# Wired2Fish Pre-ICAST Sweepstakes



## fender66 (Jun 30, 2011)

There's no questions to answer so you have NO excuse if you don't enter! If you don't like any of the 20 or more prizes they offer...sign up anyway and send me the prize if you win! :LOL2: 

Let's see more TinBoat winners!

https://blog.wired2fish.com/wired2fish-pre-icast-sweepstakes?utm_campaign=EmailMarketing_Wired2Fish+Pre-ICAST+Sweepstakes_20110630


----------



## Waterwings (Jun 30, 2011)

Entered!


----------



## fender66 (Jul 1, 2011)

Waterwings said:


> Entered!



Does that means you'll send me your prize if you win? :LOL2:


----------



## W2FTodd (Jul 1, 2011)

Thanks to all the TinBoaters that have entered so far! There's a bunch of you that are in....AWESOME! Good luck to all and have a safe and happy 4th!


----------



## fender66 (Jul 1, 2011)

G2Wired said:


> Thanks to all the TinBoaters that have entered so far! There's a bunch of you that are in....AWESOME! Good luck to all and have a safe and happy 4th!



Thanks for all the GREAT contests and website. One of the first things I do every day is go watch the new W2F video. Great stuff!


----------



## Waterwings (Jul 1, 2011)

fender66 said:


> Waterwings said:
> 
> 
> > Entered!
> ...


----------



## Waterwings (Jul 1, 2011)

G2Wired said:


> Thanks to all the TinBoaters that have entered so far! There's a bunch of you that are in....AWESOME! Good luck to all and have a safe and happy 4th!





Thank you, and hope y'all have a good holiday weekend also.


----------



## BassGeek54 (Jul 1, 2011)

I entered this one too -- as I do all of them. I was having some issues though. I was getting a SQL error and I think I accidently entered twice because it was taking a long time and I got that error the first time. I got 2 emails back though about entering. I feel bad about it because it said to please only enter once.


----------



## fender66 (Jul 1, 2011)

BassGeek54 said:


> I entered this one too -- as I do all of them. I was having some issues though. I was getting a SQL error and I think I accidently entered twice because it was taking a long time and I got that error the first time. I got 2 emails back though about entering. I feel bad about it because it said to please only enter once.
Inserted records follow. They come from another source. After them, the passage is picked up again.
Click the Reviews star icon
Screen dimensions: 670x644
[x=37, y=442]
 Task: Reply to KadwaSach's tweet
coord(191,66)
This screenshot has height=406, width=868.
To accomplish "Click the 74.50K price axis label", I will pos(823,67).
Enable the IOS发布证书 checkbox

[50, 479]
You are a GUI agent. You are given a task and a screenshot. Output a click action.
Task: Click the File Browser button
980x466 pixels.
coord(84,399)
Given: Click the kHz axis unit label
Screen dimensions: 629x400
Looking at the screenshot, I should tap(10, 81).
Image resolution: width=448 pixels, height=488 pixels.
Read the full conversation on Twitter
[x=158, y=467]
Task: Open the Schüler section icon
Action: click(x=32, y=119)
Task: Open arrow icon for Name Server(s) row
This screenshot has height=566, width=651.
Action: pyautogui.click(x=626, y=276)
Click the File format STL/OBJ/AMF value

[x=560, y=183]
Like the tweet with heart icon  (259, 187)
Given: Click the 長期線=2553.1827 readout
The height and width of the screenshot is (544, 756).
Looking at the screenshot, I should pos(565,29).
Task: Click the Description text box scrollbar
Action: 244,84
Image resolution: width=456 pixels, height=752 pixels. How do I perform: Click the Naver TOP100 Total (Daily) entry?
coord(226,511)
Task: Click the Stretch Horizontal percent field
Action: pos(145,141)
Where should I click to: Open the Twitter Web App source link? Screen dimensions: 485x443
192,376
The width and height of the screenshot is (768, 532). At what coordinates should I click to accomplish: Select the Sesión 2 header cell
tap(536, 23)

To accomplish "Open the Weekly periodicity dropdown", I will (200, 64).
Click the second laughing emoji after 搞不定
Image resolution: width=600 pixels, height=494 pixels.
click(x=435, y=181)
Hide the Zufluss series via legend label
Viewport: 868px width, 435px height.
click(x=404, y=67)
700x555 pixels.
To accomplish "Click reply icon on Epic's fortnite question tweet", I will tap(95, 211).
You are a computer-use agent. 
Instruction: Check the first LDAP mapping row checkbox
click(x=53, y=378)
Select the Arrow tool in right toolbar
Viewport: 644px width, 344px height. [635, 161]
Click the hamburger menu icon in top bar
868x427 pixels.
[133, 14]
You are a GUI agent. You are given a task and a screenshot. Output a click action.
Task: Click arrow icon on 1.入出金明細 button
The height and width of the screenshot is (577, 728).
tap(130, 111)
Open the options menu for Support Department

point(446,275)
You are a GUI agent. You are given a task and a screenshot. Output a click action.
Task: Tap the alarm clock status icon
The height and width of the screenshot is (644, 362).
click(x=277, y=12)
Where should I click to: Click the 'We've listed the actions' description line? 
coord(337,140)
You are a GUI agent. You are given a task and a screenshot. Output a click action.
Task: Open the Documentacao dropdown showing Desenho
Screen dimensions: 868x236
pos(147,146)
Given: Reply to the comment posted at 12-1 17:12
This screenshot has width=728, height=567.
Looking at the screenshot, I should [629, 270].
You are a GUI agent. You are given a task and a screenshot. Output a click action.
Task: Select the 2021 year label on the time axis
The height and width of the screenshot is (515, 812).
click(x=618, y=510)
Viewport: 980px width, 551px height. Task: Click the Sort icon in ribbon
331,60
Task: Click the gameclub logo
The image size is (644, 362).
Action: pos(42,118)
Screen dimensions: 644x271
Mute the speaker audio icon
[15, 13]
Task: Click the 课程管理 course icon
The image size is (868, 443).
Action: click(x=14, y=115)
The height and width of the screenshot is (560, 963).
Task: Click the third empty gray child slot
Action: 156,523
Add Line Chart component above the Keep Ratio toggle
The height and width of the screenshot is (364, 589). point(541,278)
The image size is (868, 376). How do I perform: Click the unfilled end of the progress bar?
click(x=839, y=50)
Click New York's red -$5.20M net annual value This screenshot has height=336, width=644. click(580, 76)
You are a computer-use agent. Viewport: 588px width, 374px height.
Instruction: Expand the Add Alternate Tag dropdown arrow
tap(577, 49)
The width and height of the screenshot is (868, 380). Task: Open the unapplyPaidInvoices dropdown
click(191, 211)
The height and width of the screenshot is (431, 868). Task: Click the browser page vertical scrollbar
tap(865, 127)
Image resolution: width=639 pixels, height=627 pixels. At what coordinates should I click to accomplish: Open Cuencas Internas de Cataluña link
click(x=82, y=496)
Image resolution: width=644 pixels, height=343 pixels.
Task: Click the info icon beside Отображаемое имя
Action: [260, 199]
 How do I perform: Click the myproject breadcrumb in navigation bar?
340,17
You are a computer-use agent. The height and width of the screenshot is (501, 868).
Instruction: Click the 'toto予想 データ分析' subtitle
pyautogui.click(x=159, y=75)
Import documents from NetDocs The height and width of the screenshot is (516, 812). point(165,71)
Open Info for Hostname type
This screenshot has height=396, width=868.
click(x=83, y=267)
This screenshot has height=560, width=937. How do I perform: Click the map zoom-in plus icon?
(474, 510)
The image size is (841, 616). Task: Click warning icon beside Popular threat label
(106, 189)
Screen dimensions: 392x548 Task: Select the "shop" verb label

Maybe it was a typo. Since you entered twice, it should have given you a message that read "DQ" (disqualified) :wink:


----------



## baseball_guy_99 (Jul 2, 2011)

Entered as always. 

I love that site! I find myself wasting a whole day between W2F and Tinboats...


----------



## Jim (Jul 3, 2011)

In! :beer:

Killer stuff!


----------



## BaitCaster (Jul 7, 2011)

Hmmmmm, I could use more fishing tackle!


----------



## waterboy (Jul 7, 2011)

I'll give this a shot, although I never seem to win :?


----------



## fender66 (Jul 7, 2011)

waterboy said:


> I'll give this a shot, although I never seem to win :?



Can't win if you don't enter.


----------



## Badbagger (Jul 8, 2011)

count me in too !


----------



## mmf (Jul 10, 2011)

Entered, thanks!


----------



## Brine (Jul 10, 2011)

I'm in.

Thanks W2F =D>


----------